N-3 PUFA increase bioavailability and function of endothelial progenitor cells

Recent data suggest that n-3 PUFA exert beneficial effects on endothelial progenitor cell (EPC) biology. We sought to investigate whether these effects might be mediated by enhanced EPC in vitro function and/or in vivo bioavailability. CACs and late-outgrowth EPCs were isolated from peripheral blood mononuclear cells obtained from 12 donor buffy-coats. The effect of n-3 PUFA (EPA:DHA = 0.9:1.5; 9 μM EPA plus 15 μM DHA) was tested on CAC/EPC viability, function (tube-formation) and pro-inflammatory molecule expression. Circulating EPC (cells positive for CD34, CD133 and kinase insert domain receptor - KDR cell-surface antigens by flow cytometry) number was evaluated in 20 healthy subjects (10 F/10 M, 32 ± 5 years), randomized to receive 4 mackerel or sardine portions per week for 6 weeks followed by a 6 week free-diet period. N-3 PUFA improved CAC and late-outgrowth EPC viability (p < 0.05) and the capacity to form tube-like structures in CACs (+38%; p < 0.05) and late-outgrowth EPCs (+15%; p < 0.05). ICAM-1 expression was reduced in both CACs (p < 0.05) and late-outgrowth EPCs (p < 0.05) and VCAM-1 in late-outgrowth EPCs (p < 0.005). N-3 PUFA significantly decreased TNF-α and MCP-1 expression in CACs and IL-8, TNF-α and MCP-1 in late-outgrowth EPCs (p < 0.05).
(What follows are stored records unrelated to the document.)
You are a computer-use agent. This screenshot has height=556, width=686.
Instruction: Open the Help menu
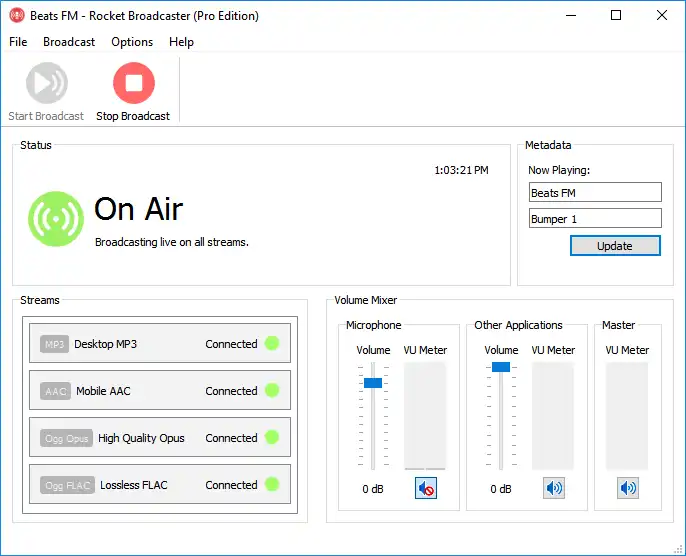pyautogui.click(x=181, y=42)
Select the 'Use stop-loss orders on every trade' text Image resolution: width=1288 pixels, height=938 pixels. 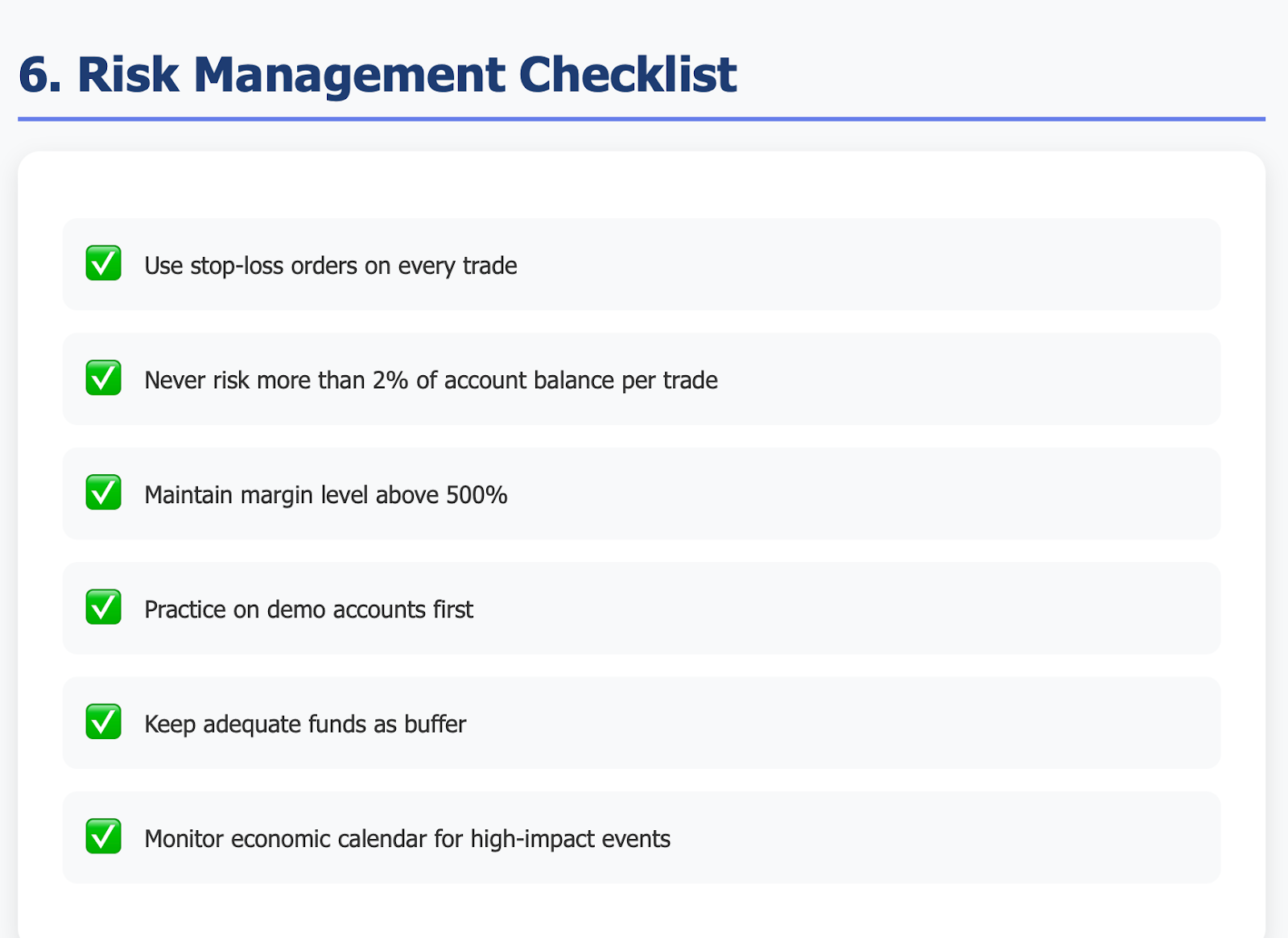(331, 266)

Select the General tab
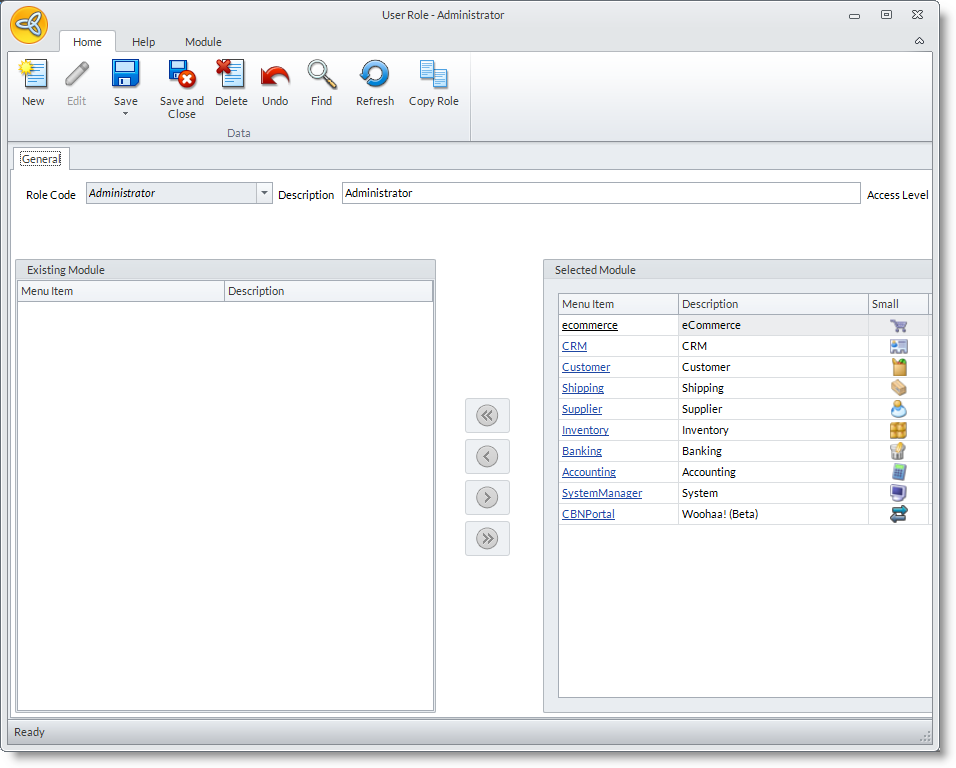(x=41, y=159)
Circulating EPC number significantly improved after 6 weeks of a fish-enriched diet (p < 0.01) and returned to baseline levels after a 6 week free-diet period (p < 0.01). Plasma EPA levels were independently and positively associated with EPC levels (p < 0.005). Our findings support the case of a beneficiary role played by n-3 PUFA in EPC function and bioavailability.